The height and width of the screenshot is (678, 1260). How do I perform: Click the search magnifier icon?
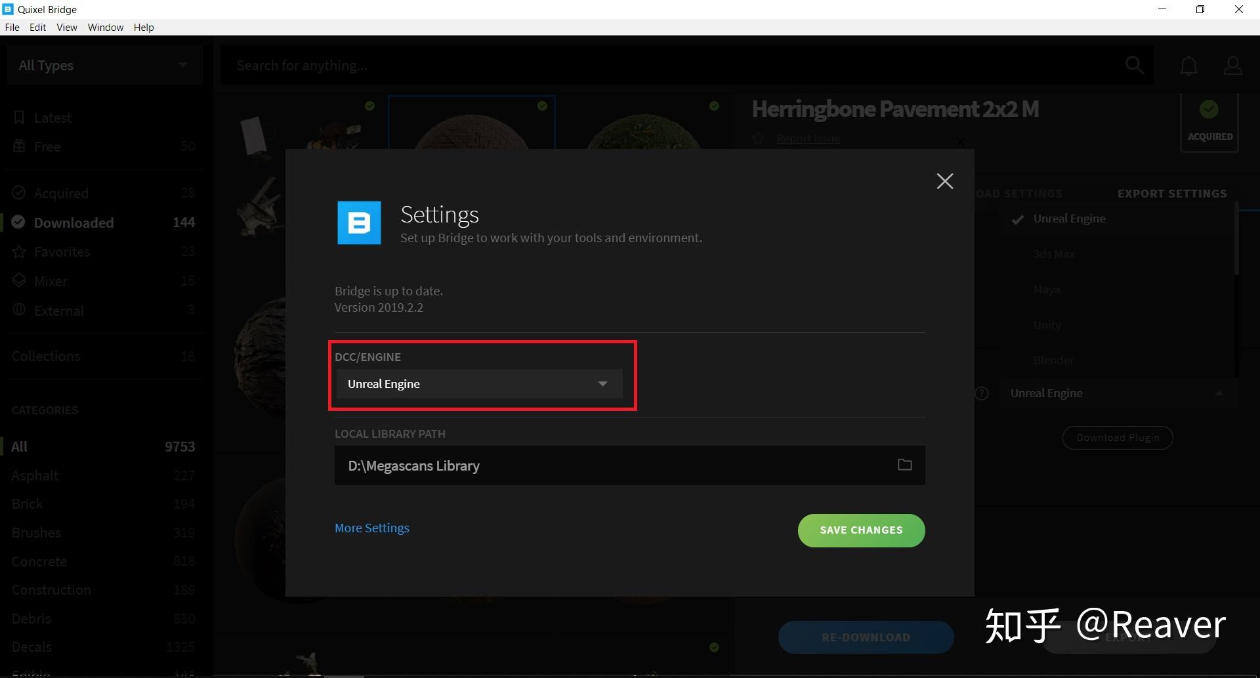[1134, 65]
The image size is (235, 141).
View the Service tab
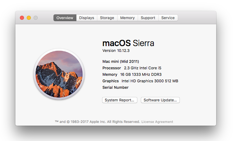tap(168, 18)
____________________
PROBLEM DETAILS =
Word for word, restate the whole listing and drop the images.

ANSWER AREA =
The height and width of the screenshot is (678, 1260). How do I perform: Click the search magnifier icon?
[1134, 65]
The image size is (235, 141).
View the Service tab
tap(168, 18)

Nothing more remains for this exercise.